The education level and qualifications needed to enter these jobs vary depending on the industry and employer. Although a high school diploma is enough for most jobs, experience and additional training is needed for more advanced assembly work.

Education

Most employers require a high school diploma or the equivalent for assembler and fabricator positions.

Training

Workers usually receive on-the-job training, sometimes including employer-sponsored technical instruction.

Some employers may require specialized training or an associate’s degree for the most skilled assembly and fabrication jobs. For example, jobs with electrical, electronic, and aircraft and motor vehicle products manufacturers typically require more formal education through technical schools. Apprenticeship programs are also available.

Licenses, Certifications, and Registrations

The Fabricators & Manufacturers Association, International (FMA) offers the Precision Sheet Metal Operator Certification (PSMO) and the Precision Press Brake Certification (PPB). Although not required, becoming certified can demonstrate competence and professionalism. It also may help a candidate advance in the profession.

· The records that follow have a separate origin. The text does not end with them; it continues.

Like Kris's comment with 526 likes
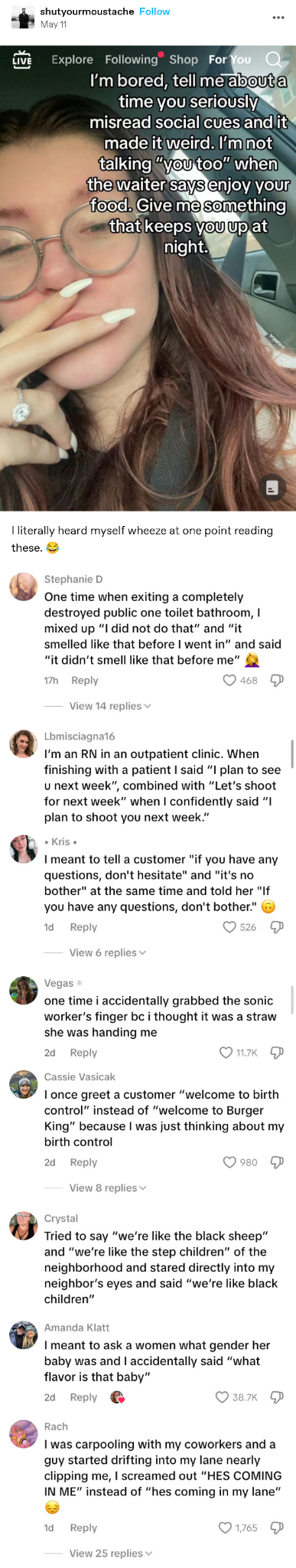 pyautogui.click(x=229, y=926)
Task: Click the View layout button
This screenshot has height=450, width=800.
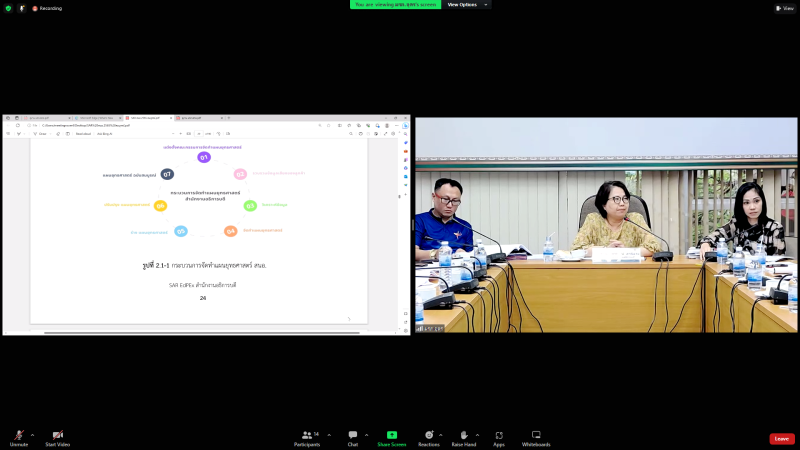Action: tap(784, 8)
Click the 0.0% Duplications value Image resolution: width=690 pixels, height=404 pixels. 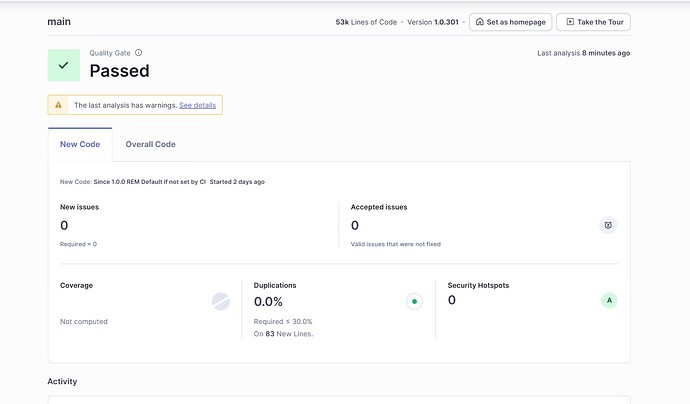268,301
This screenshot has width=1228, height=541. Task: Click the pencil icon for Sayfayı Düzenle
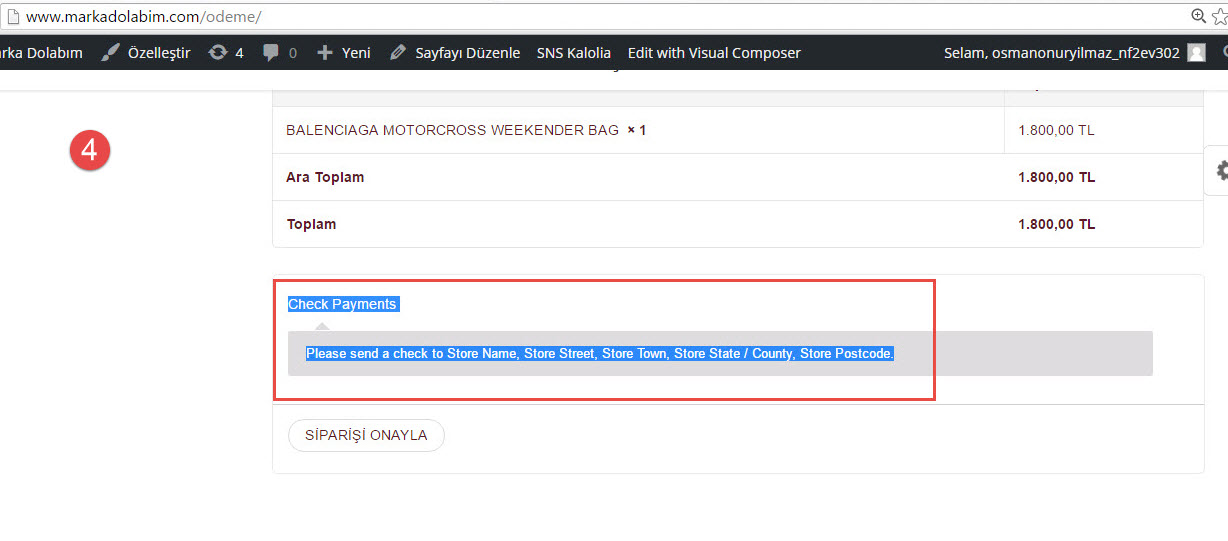398,53
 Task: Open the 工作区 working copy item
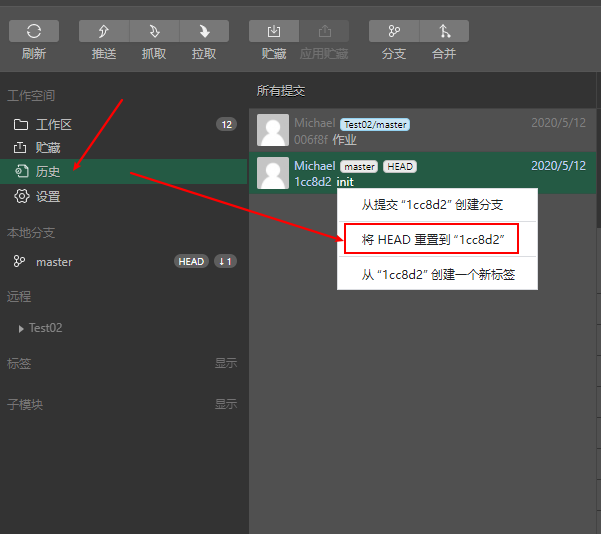pyautogui.click(x=54, y=125)
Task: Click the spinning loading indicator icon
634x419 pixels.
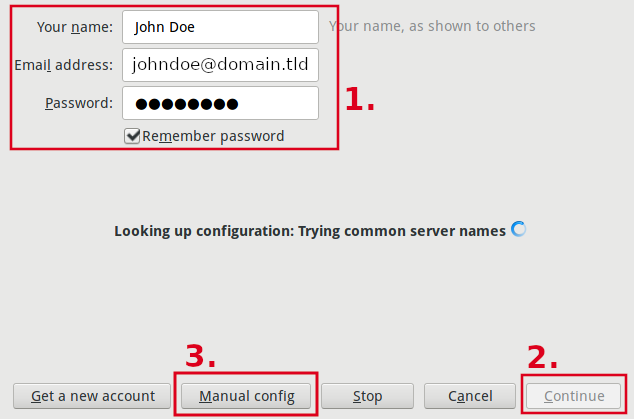Action: tap(518, 229)
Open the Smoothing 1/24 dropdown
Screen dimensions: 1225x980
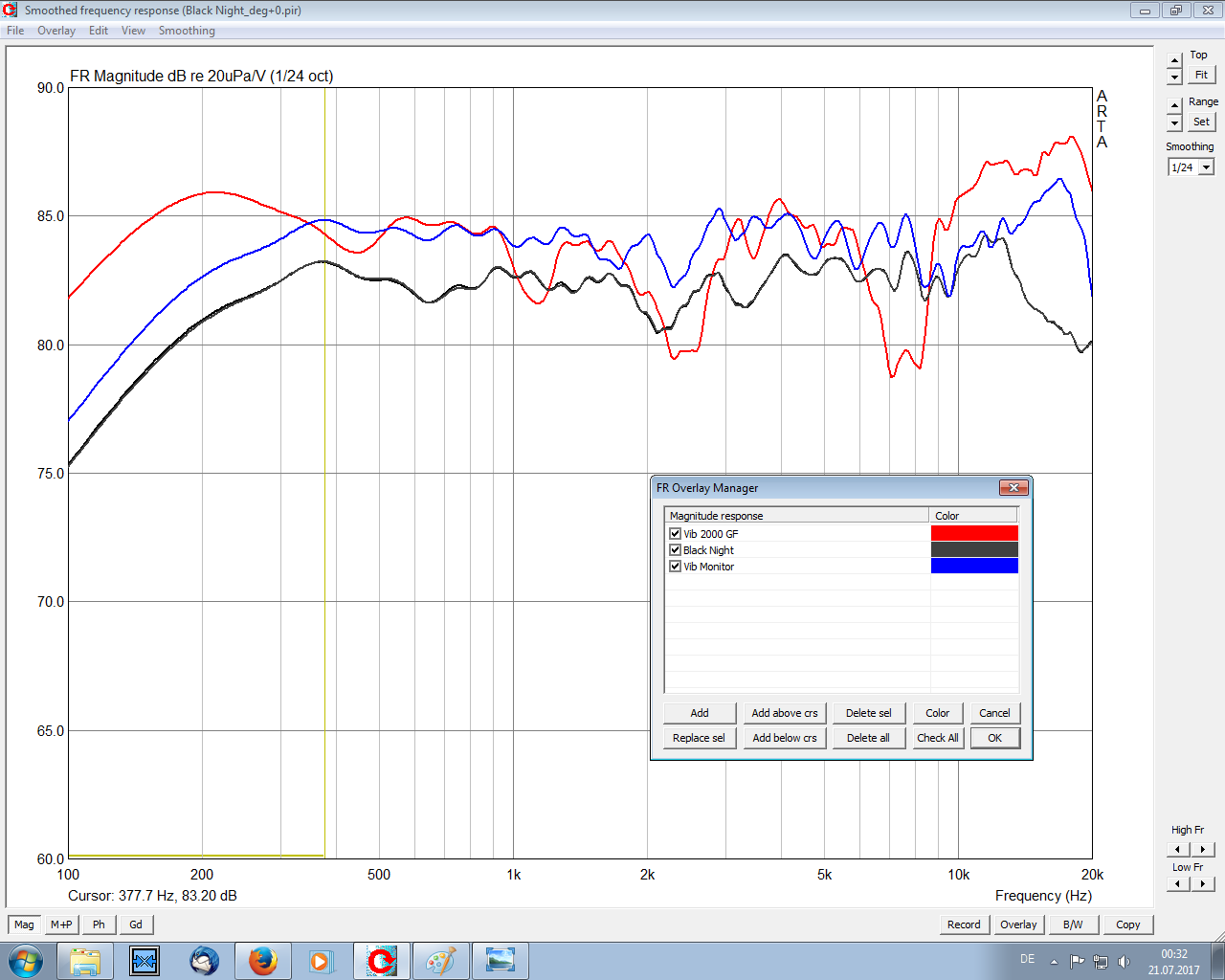click(1206, 167)
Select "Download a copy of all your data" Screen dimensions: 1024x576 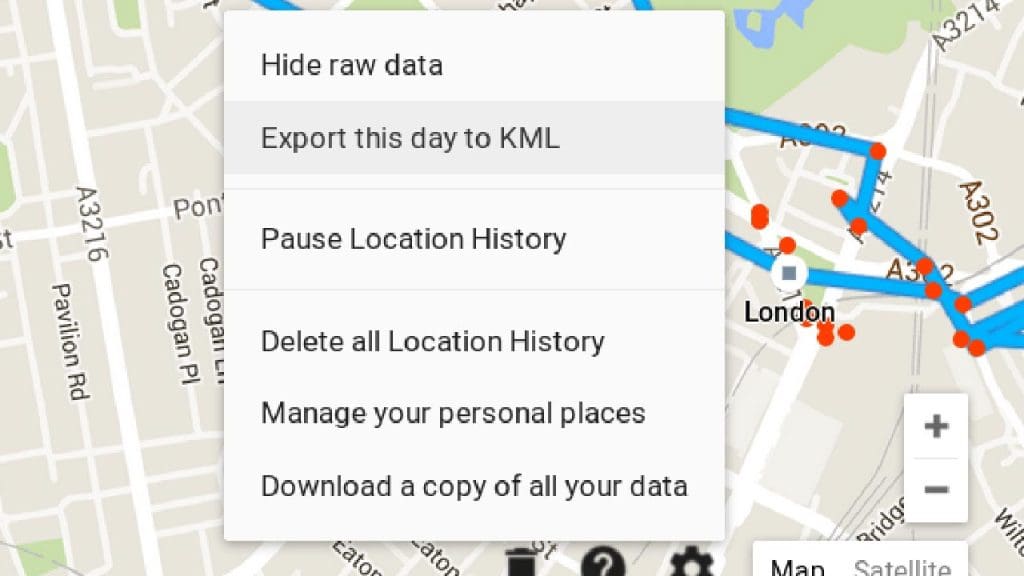pos(473,486)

In addition, many employers that hire electrical and electronic assembly workers, especially those in the aerospace and defense industries, require certifications in soldering.

Important Qualities

Color vision. Assemblers and fabricators who make electrical and electronic products must be able to distinguish different colors because the wires they work with often are color coded.

Dexterity. Assemblers and fabricators should have a steady hand and good hand-eye coordination, as they must grasp, manipulate, or assemble parts and components that are often very small.

Math skills. Assemblers and fabricators must know basic math and must be able to use computers, as the manufacturing process continues to advance technologically.

Mechanical skills. Modern production systems require assemblers and fabricators to be able to use programmable motion-control devices, computers, and robots on the factory floor.

Physical stamina. Assemblers and fabricators must be able to stand for long periods and perform repetitious work.

Physical strength. Assemblers and fabricators must be strong enough to lift heavy components or pieces of machinery. Some assemblers, such as those in the aerospace industry, must frequently bend or climb ladders when assembling parts.

Technical skills. Assemblers and fabricators must be able to understand technical manuals, blueprints, and schematics for a wide range of products and machines to properly manufacture the final product.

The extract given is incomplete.